> _Exercise_
Beginning with the first line, return the material verbatim and without pictures.

> _The input_
* * *
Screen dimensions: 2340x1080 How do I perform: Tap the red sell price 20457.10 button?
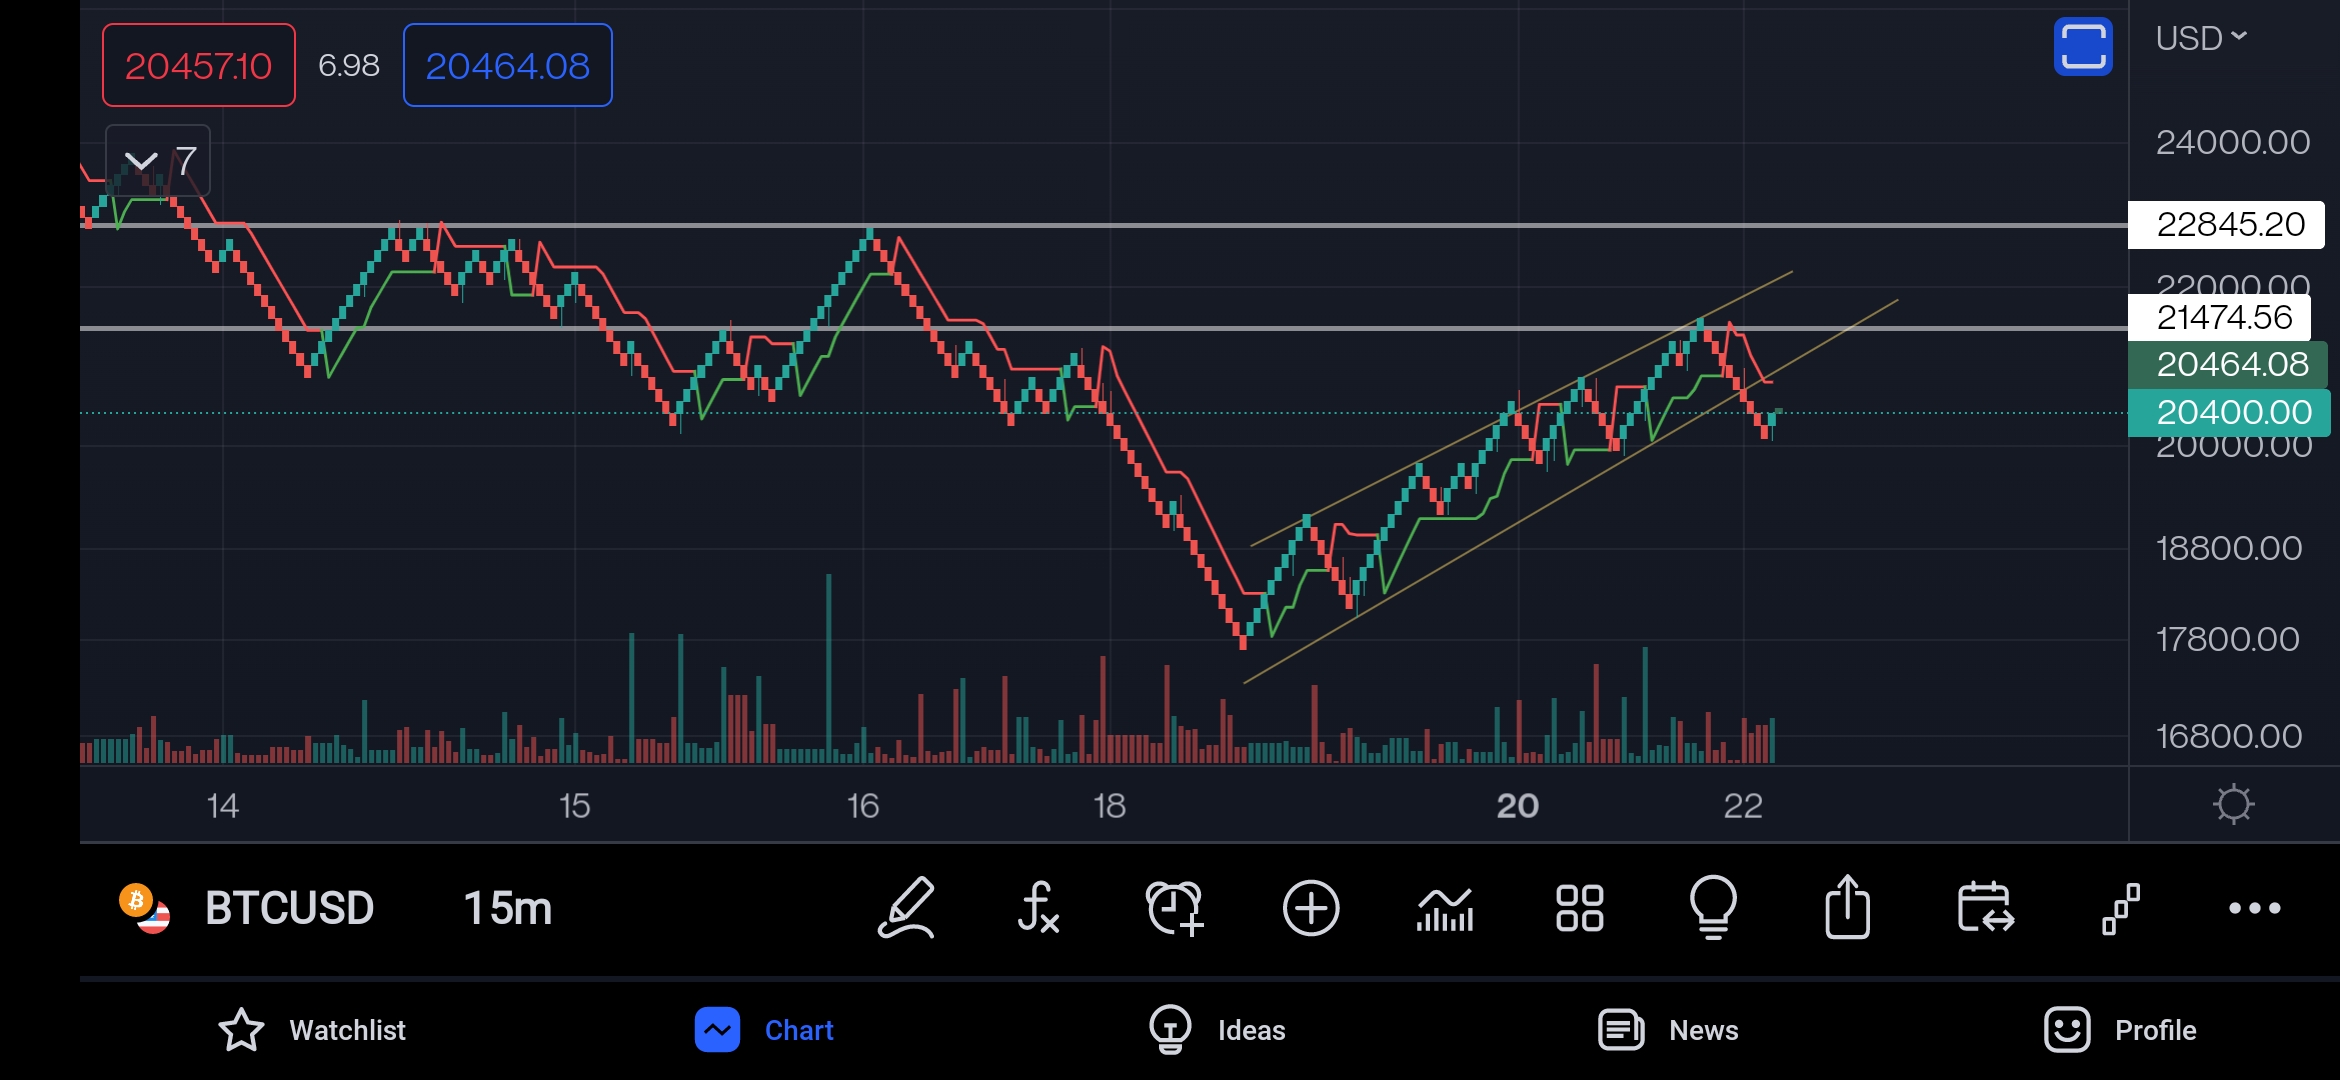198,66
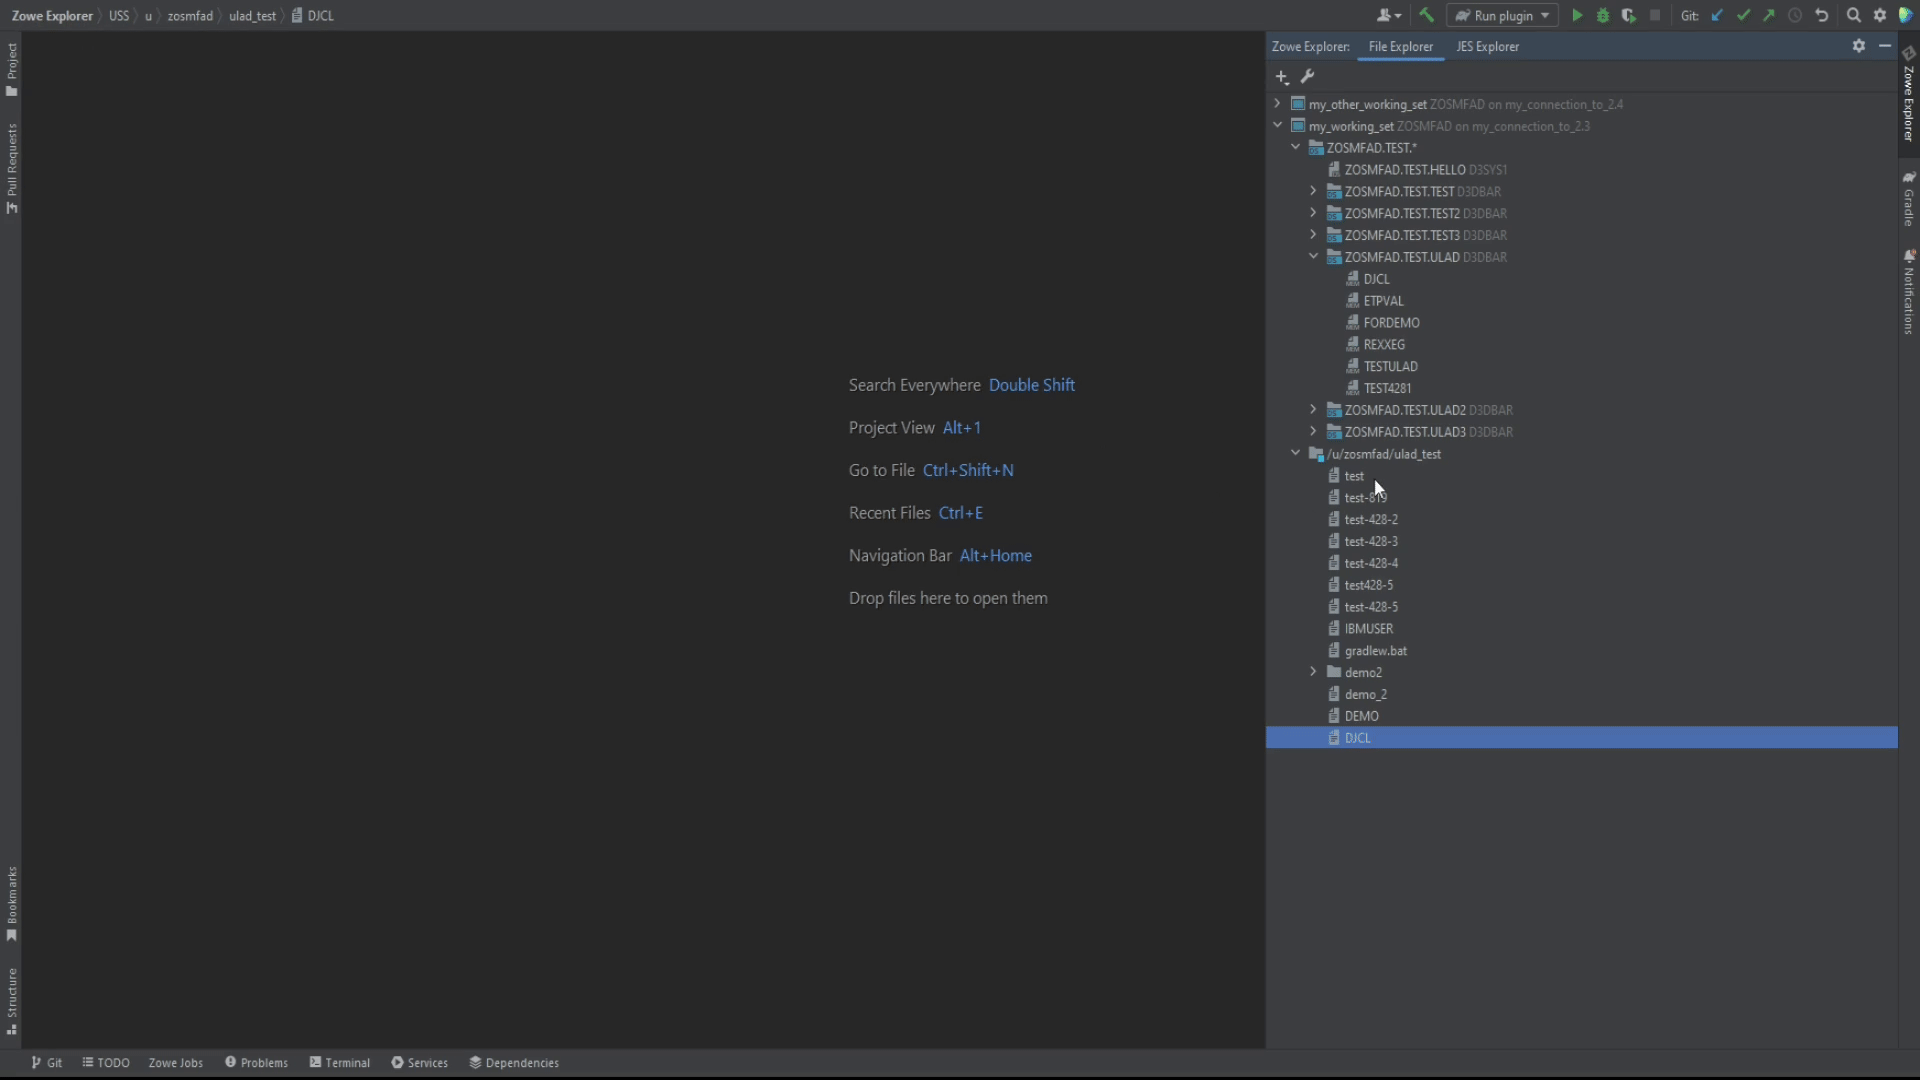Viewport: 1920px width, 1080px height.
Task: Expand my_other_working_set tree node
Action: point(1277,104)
* * *
> _Completed task_
Screen dimensions: 2340x1080 How do I perform: Tap the red sell price 20457.10 button?
198,66
Viewport: 1920px width, 1080px height.
Task: Expand my_other_working_set tree node
Action: point(1277,104)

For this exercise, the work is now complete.